With your nose, smell the ancient scent of wood smoke as it billows across the scrubland from the campfires in the distance, the glow from their hearts slowly growing as they gather heat. Smell the food as it reaches your senses and causes your taste buds to salivate with expectation. Forsooth, an army marches on its stomach, whether to glory or beyond.

With your hands, touch the moss covered stones on the grave that lies in isolation at the crossroads, and trace your fingers across the ancient inscription etched upon them. Feel the cold metal of the gibbet cage as it swings to and fro and creaks in the cool night air, whilst its occupant sits slumped inside its confines, legs hanging lifeless through the bars. Feel the iciness of the taut skin across the feet as they dangle in death, the cloth of the shoes that once protected them hanging in tatters; muddied and faded through time.

With your tongue, taste the salt on the air as the breeze moves inland from the sea. Hear the faint screams carried with it become louder as it brings the sound closer to your ears.

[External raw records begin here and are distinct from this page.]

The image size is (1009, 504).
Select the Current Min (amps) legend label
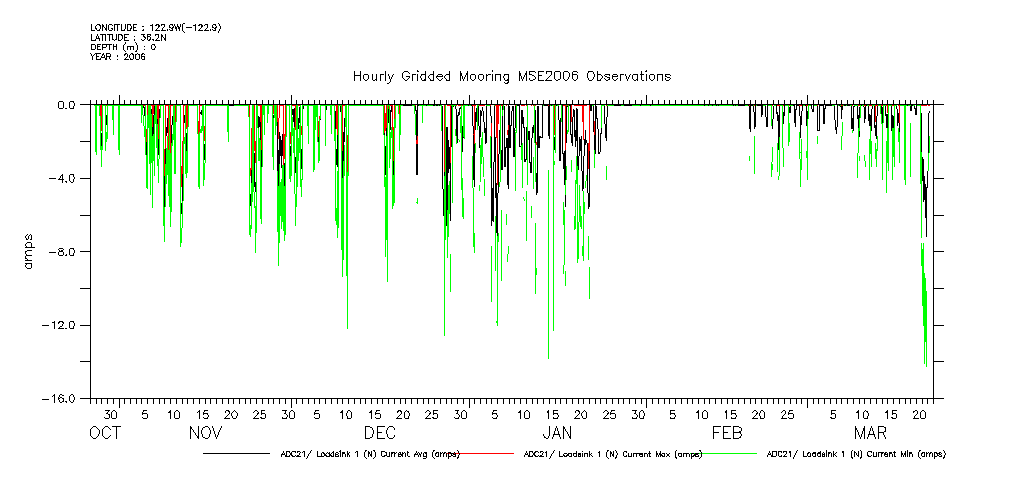tap(856, 454)
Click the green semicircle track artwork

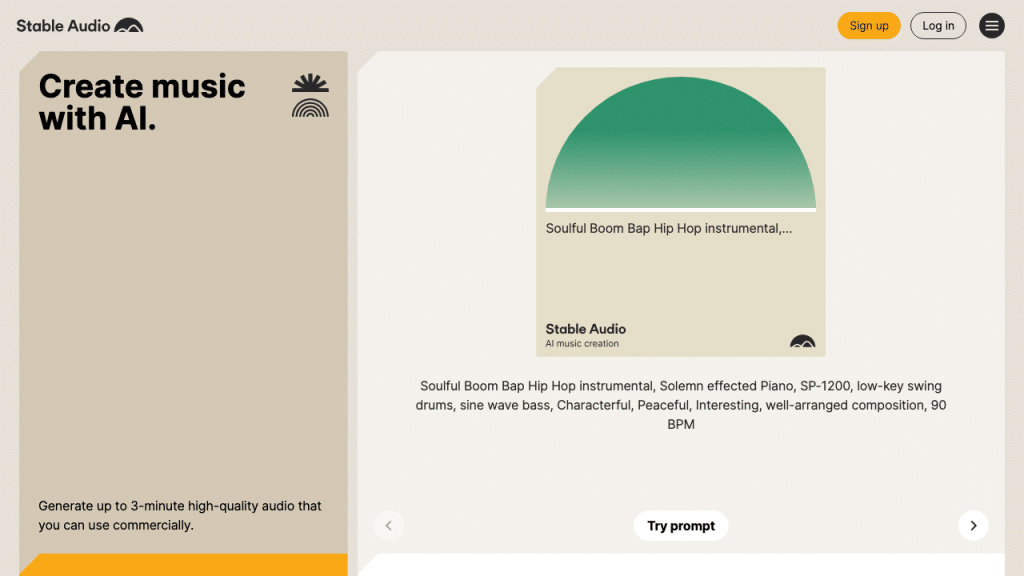tap(680, 145)

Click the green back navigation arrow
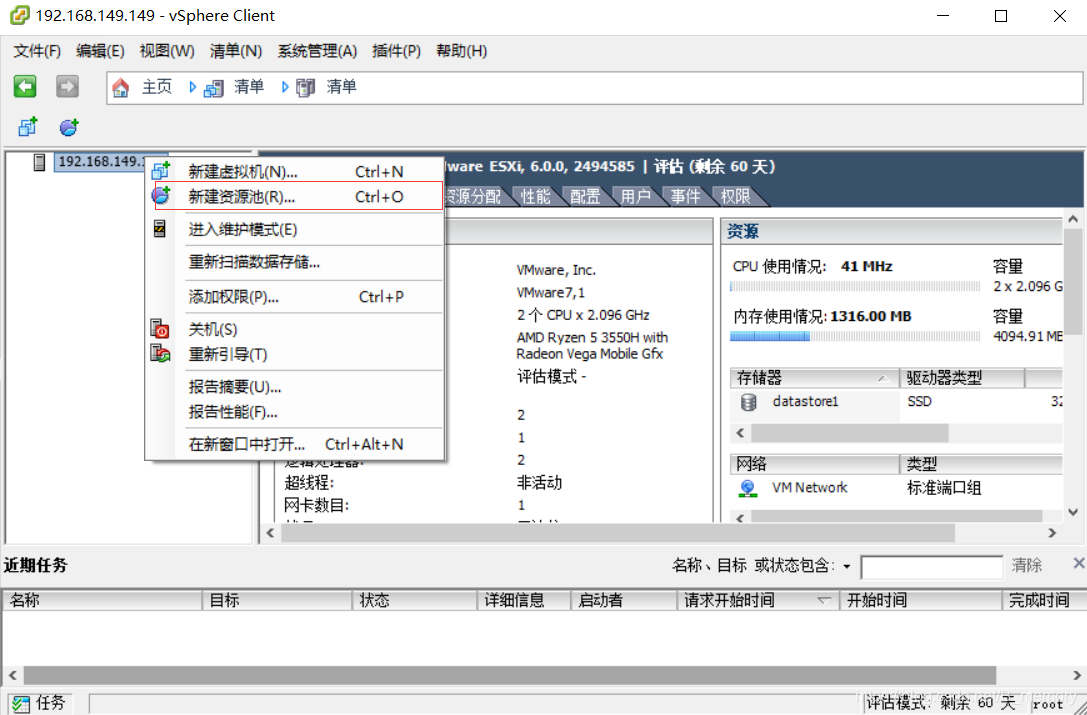click(x=24, y=86)
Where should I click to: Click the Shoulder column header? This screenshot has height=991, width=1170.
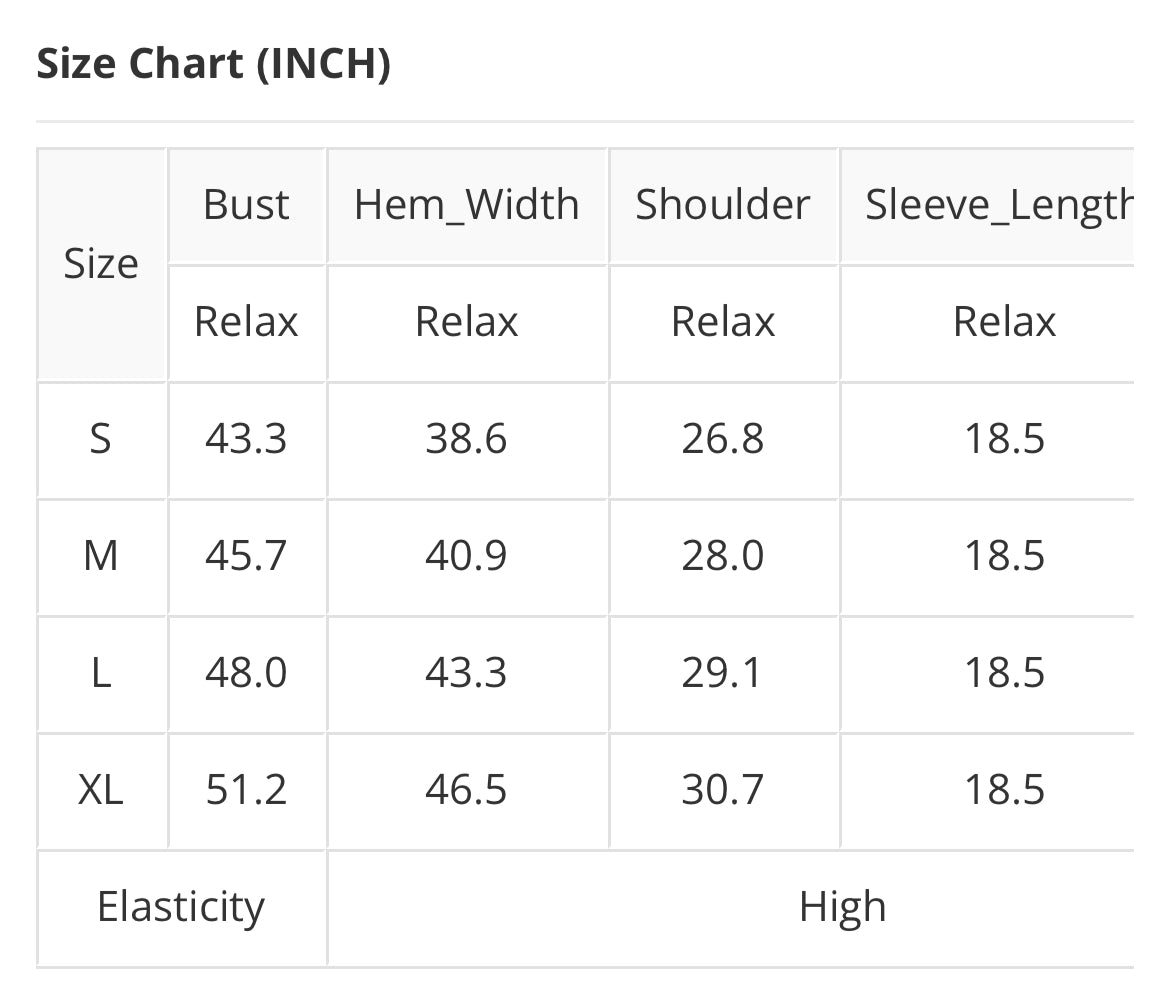(722, 205)
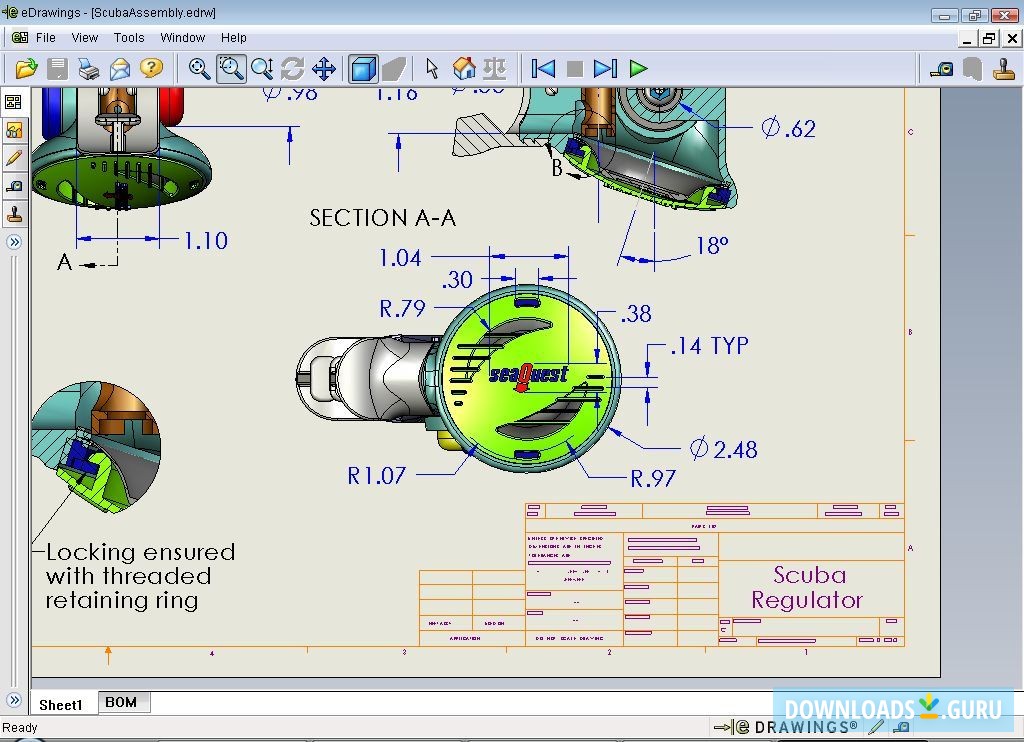Viewport: 1024px width, 742px height.
Task: Activate the Zoom Area tool
Action: [230, 69]
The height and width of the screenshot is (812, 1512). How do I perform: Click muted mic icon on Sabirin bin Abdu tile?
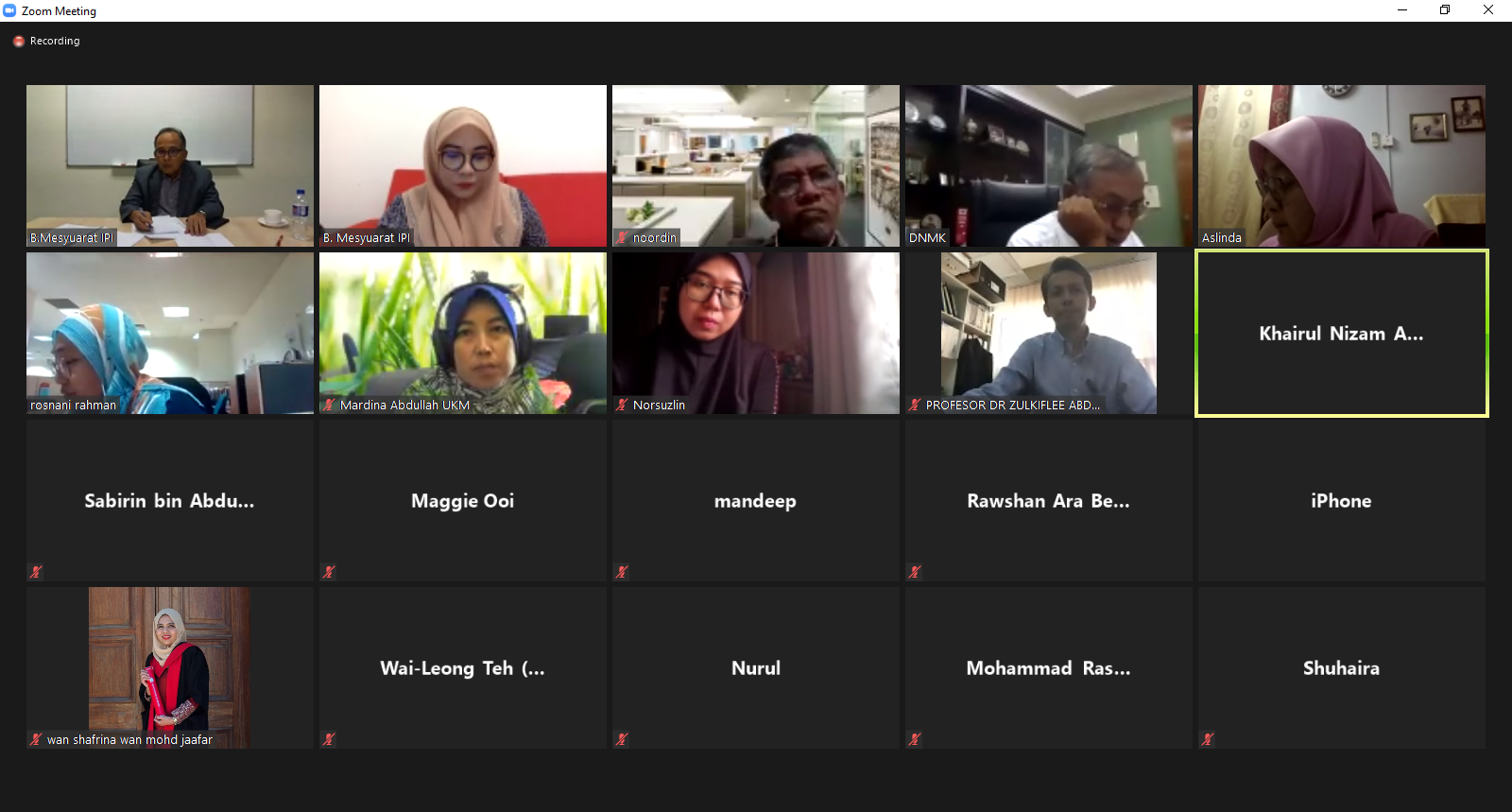[36, 572]
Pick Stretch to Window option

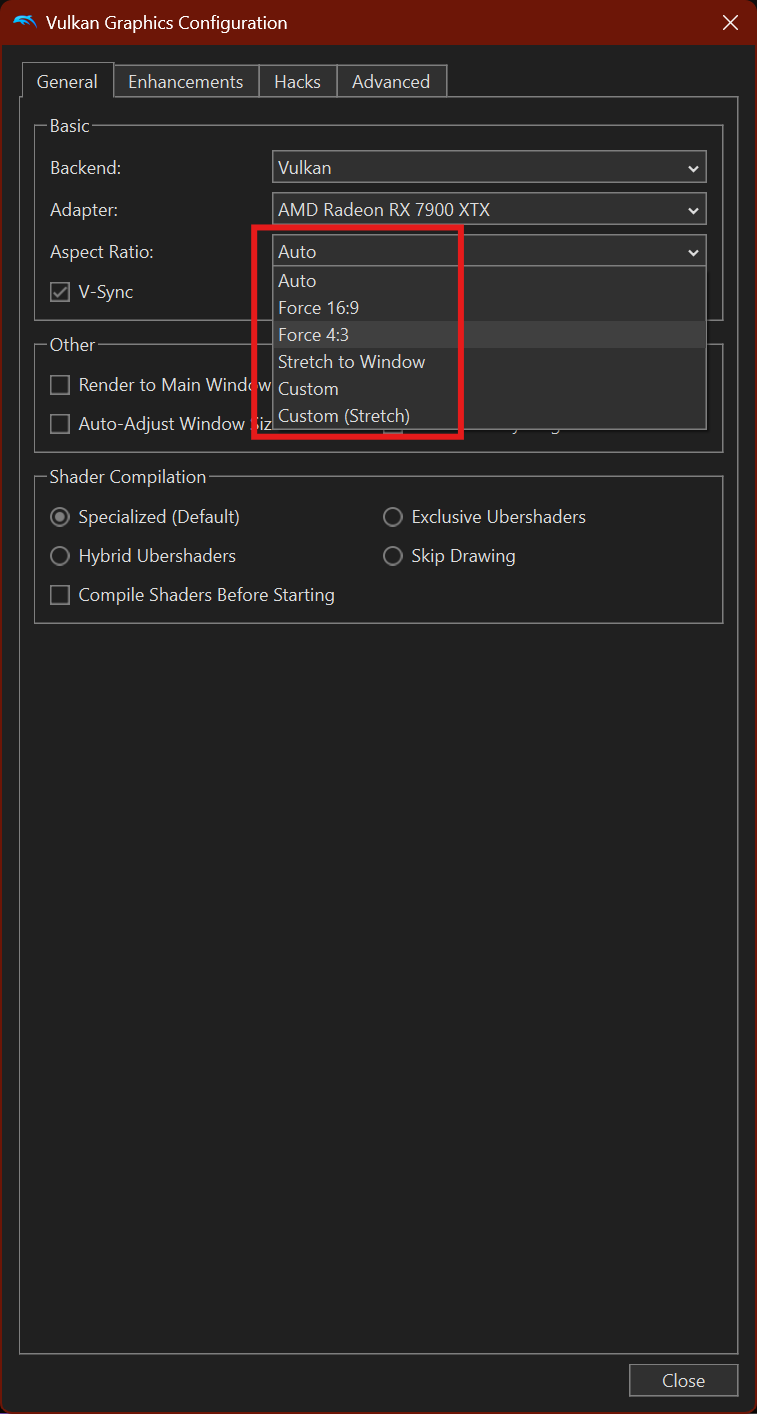coord(351,362)
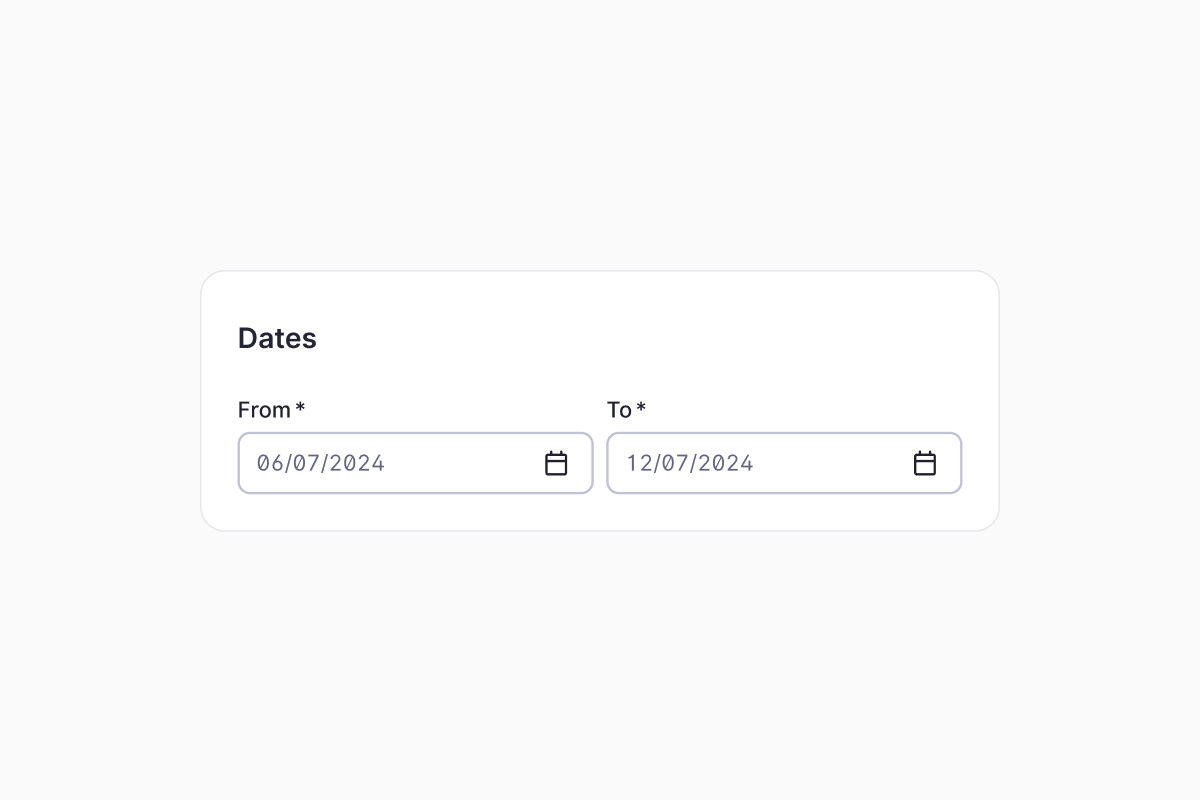Click the "To" field label
Screen dimensions: 1200x800
(x=619, y=410)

Hear the mournful groan of smashing timber and the toll of the ship’s bell as she is taken into her watery grave, her hull and spirit broken by the rocks.

Sunrise will bring tomorrow and tomorrow there will be nothing left of the night before; the moor will return to normal.

This was no trick or treat, this was but the moor living her past through your senses.

This was All Hallows' Eve.

2 comments:

Richie said...

I loved this piece!

Corinna Downes said...

Thank you Richie :)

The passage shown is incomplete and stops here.